22.01.2013

Hauk und Razavi: "Transparenz der Bahn ist zu begrüßen"

Animation des künftigen Tiefbahnhofs (Bild: Aldinger und Wolf)


Vorsitzender der CDU-Landtagsfraktion Peter Hauk und die verkehrspolitische Sprecherin der Fraktion, Nicole Razavi: "Landesregierung und Stadt haben ebenso Bringschuld"

"Die CDU-Landtagsfraktion begrüßt die Erläuterungen und die Offenheit seitens der Deutschen Bahn. Wir danken dem Infrastrukturvorstand Volker Kefer für das Gespräch und die Information der CDU-Abgeordneten über den aktuellen Stand von Stuttgart 21 und die neuesten Entwicklungen. Es ist erfreulich, dass sich die Bahn bereiterklärt hat, für Mehrkosten in Höhe von 1,1 Milliarden Euro für das Bahnprojekt aufzukommen und damit den Risikopuffer wieder auf 930 Millionen Euro zu erhöhen. Das ist ein gutes Signal für den Fortgang des Projekts", sagten der Vorsitzende der CDU-Landtagsfraktion Peter Hauk und die verkehrspolitische Sprecherin der Fraktion, Nicole Razavi.

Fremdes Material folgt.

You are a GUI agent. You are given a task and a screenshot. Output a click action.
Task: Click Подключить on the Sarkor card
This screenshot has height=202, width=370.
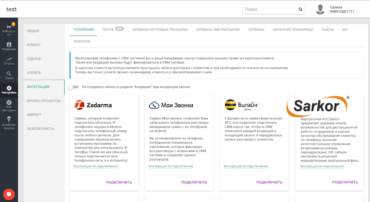click(x=345, y=182)
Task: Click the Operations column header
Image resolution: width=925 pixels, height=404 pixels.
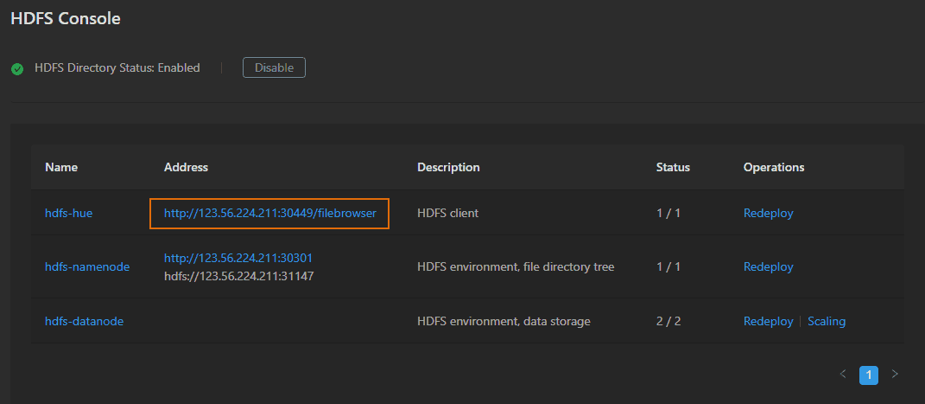Action: click(774, 167)
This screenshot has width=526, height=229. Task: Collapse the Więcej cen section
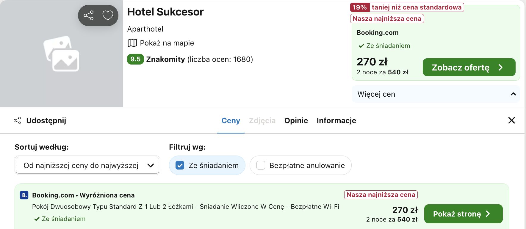pos(436,94)
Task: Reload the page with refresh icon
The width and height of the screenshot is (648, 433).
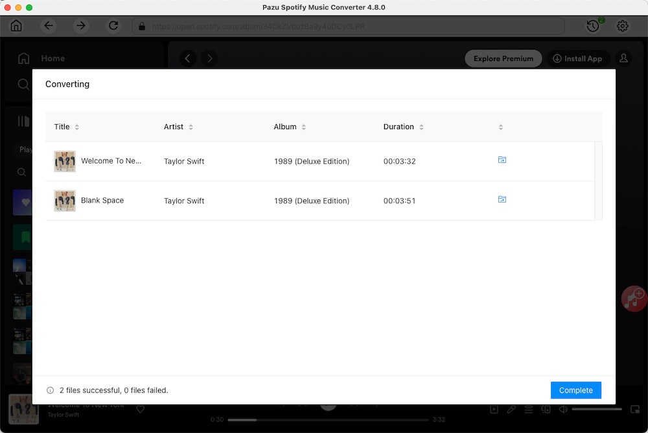Action: 113,26
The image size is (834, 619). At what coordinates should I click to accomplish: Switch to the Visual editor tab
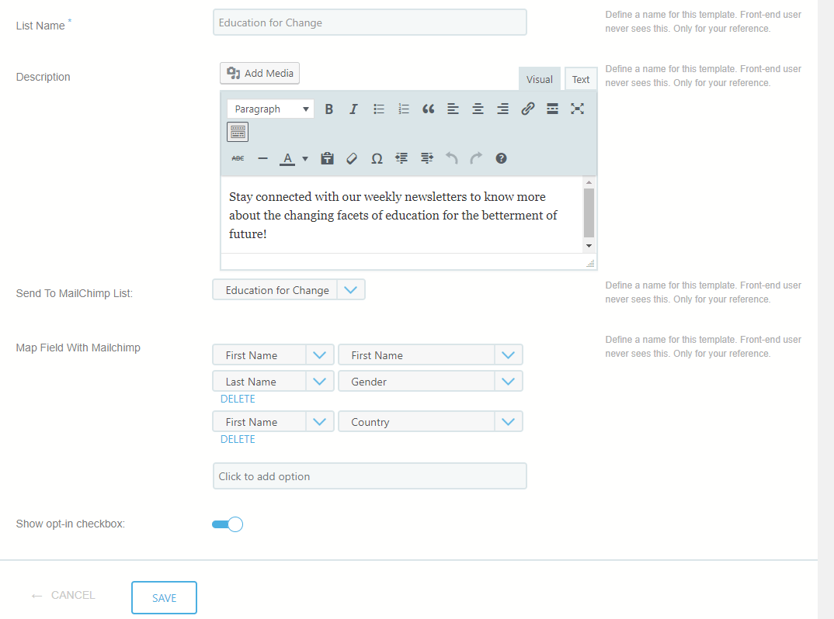539,78
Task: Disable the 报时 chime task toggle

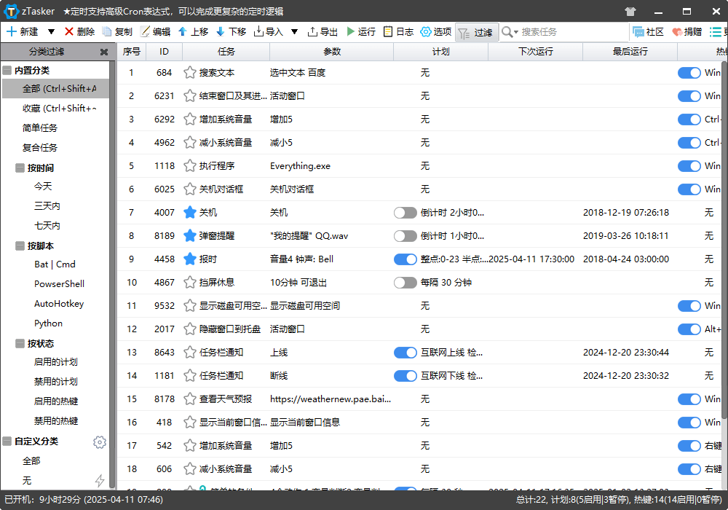Action: [405, 259]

"Das Votum der Menschen in Baden-Württemberg, Stuttgart 21 zu bauen, gilt nach wie vor. Die Gegner des Projekts versuchen jedoch weiterhin, das Projekt trotzdem zum Scheitern zu bringen und missachten damit den Volkswillen. Das können wir nicht akzeptieren. Die CDU-Landtagsfraktion fordert deshalb, dass es zu einem konstruktiven Miteinander der Stadt, des Landes und aller Projektpartner mit der Deutschen Bahn AG kommen muss. Die Landesregierung und auch Oberbürgermeister Kuhn haben die Pflicht, ihren Teil zu einer vertrauensvollen Zusammenarbeit mit der Deutschen Bahn AG zu leisten. Sie haben hier ebenfalls eine Bringschuld", so Hauk und Razavi.

"Die von Teilen der Projektpartner aufgebrachte Forderung, vermeintliche Alternativen zu prüfen, ist eine reine Verzögerungstaktik. Für Alternativen gibt es keine Planung, keine Finanzierung, keine politischen Mehrheiten, keine Zustimmung in der Bevölkerung. Alternativen wurden bei der Schlichtung und bei der Volksabstimmung sogar ausgeschlossen. Klar ist auch, wer Alternativen ins Feld führt, muss auch sagen, dass sich für jegliche Alternativen über die Jahre von Konzeption bis zur Fertigstellung ebenso Kostensteigerung ergeben würden", sagten Hauk und Razavi.

Die Projekt-Gegner müssten endlich den Kampf gegen das Projekt und die Blockadehaltung aufgeben. Stuttgart 21 und die Neubaustrecke müssen konstruktiv und sachlich umgesetzt werden. Jede weitere Verzögerung verursache zusätzliche Kosten. Dies gelte vor allem auch für den zukünftigen Filderbahnhof. Wenn das Land sich beim Filderbahnhof Plus weiterhin einer finanziellen Beteiligung verweigere, hieße das, dass die ursprüngliche Planung von der Deutschen Bahn AG umgesetzt werde.

"Die Erklärungen von Volker Kefer in den Fraktionen und die Bereitschaft der Bahn zur Einrichtung eines Datenraums, sind ein wichtiger Weg hin zu mehr Transparenz. Eine noch aktivere Kommunikation der Bahn ist aber notwendig. Dazu fordern wir die Bahn auf. Aber auch die anderen Projektpartner müssen zum Dialog bereit sein und dürfen sich nicht verschließen", betonten Hauk und Razavi.